Data on the effect of systemic immunoglobulin light chain amyloidosis (AL amyloidosis) on thyroid function are limited.

To assess the prevalence of hypothyroidism in AL amyloidosis patients and determine its predictors.

1142 newly diagnosed AL amyloidosis patients were grouped based on the thyroid-stimulating hormone (TSH) measurement at diagnosis: hypothyroid group (TSH above upper normal reference; >5 mIU L-1 ; n = 217, 19% of study participants) and euthyroid group (n = 925, 81%). Predictors for hypothyroidism were assessed in a binary multivariate model. Survival between groups was compared using the log-rank test and a multivariate analysis.
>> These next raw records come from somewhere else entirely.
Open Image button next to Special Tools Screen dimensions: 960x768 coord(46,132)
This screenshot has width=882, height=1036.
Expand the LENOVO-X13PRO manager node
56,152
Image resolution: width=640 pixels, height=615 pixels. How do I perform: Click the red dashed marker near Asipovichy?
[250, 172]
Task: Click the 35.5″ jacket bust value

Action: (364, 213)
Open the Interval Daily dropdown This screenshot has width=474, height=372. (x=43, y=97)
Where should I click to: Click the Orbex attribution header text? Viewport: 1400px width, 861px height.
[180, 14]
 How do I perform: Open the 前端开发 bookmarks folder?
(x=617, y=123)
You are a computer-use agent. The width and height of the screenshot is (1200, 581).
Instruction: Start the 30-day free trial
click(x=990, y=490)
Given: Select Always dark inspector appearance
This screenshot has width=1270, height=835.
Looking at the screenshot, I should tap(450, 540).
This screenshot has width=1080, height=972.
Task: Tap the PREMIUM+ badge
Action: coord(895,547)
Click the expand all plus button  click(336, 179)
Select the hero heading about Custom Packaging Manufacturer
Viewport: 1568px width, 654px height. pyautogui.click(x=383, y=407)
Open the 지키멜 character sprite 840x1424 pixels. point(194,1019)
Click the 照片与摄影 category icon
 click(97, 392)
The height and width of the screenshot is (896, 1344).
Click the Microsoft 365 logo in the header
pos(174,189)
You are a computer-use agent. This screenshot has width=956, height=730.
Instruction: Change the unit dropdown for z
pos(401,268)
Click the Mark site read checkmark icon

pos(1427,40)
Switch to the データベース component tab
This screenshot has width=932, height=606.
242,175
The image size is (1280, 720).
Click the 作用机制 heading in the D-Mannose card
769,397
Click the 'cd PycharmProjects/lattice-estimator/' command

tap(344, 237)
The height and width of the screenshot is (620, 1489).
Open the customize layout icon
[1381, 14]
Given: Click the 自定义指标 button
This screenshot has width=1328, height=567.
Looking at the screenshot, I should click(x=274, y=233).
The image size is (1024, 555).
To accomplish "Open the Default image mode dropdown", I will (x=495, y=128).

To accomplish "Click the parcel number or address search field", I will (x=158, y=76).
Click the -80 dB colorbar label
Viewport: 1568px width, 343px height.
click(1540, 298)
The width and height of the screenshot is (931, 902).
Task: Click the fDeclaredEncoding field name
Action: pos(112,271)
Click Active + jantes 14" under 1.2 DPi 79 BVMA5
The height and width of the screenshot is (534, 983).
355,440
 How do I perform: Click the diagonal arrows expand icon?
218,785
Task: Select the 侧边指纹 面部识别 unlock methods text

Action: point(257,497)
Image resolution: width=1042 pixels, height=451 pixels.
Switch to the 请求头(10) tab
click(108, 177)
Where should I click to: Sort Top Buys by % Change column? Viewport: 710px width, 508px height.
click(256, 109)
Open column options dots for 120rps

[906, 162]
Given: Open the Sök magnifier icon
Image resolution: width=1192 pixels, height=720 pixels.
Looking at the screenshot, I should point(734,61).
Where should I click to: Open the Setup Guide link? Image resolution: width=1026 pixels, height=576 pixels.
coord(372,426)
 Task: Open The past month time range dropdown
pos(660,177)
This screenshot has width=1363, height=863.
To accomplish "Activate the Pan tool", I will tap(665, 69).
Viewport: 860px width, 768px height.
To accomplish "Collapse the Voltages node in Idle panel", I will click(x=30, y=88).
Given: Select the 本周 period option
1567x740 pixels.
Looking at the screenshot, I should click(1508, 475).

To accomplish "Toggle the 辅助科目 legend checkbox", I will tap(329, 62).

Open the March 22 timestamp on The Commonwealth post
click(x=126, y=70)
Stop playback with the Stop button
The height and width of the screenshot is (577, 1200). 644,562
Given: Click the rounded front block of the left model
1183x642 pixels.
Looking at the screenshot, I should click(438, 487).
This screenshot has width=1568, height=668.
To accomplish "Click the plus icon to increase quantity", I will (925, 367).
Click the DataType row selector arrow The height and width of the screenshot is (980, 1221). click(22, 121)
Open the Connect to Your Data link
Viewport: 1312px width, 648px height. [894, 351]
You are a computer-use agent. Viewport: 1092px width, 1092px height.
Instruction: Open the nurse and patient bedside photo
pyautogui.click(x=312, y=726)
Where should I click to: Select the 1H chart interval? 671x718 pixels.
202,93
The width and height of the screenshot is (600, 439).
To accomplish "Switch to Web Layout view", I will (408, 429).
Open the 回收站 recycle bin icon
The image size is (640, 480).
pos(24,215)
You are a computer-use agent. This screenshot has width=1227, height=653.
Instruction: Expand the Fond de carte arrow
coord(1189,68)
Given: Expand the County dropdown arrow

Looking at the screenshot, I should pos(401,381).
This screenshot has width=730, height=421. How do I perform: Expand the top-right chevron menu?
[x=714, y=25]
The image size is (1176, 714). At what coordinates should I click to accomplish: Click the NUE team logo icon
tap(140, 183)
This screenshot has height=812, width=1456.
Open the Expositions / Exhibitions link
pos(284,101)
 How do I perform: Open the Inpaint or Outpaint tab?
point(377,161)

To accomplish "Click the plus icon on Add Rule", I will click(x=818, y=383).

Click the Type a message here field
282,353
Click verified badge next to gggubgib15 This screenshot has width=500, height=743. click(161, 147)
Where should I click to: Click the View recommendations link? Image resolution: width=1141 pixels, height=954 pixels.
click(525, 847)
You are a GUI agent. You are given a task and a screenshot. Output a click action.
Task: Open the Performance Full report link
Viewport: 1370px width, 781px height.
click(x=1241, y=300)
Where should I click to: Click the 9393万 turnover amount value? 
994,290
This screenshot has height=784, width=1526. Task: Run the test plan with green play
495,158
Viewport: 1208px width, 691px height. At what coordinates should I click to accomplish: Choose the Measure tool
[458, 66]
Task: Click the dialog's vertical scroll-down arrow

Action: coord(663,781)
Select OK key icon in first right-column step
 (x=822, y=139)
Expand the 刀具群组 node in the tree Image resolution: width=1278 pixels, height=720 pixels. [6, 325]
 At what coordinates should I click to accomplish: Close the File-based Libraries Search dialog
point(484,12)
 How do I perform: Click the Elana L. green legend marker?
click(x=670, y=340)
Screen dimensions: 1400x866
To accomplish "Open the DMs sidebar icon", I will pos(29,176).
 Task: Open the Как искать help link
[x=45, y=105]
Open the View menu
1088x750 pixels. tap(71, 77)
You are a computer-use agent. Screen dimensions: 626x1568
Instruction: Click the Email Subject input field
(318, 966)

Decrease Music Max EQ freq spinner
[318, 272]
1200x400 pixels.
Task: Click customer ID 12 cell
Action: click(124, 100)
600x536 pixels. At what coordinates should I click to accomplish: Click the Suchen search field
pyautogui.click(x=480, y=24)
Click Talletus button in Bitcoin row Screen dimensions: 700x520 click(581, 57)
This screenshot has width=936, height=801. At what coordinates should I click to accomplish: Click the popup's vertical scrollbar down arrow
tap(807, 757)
Patients with hypothyroidism were older, more likely to present with renal and hepatic involvement and had a higher light chain burden compared to patients in the euthyroid group. Higher proteinuria in patients with renal involvement and lower albumin in patients with hepatic involvement were associated with hypothyroidism. In a binary logistic regression model, age ≥65 years, female sex, renal involvement, hepatic involvement, kappa light chain restriction and amiodarone use were independently associated with hypothyroidism. Ninety-three per cent of patients in the hypothyroid group with free thyroxine measurement had normal values, consistent with subclinical hypothyroidism. Patients in the hypothyroid group had a shorter survival compared to patients in the euthyroid group (4-year survival 36% vs 43%; P = 0.008), a difference that was maintained in a multivariate analysis.

A significant proportion of patients with AL amyloidosis present with hypothyroidism, predominantly subclinical, which carries a survival disadvantage. Routine assessment of TSH in these patients is warranted.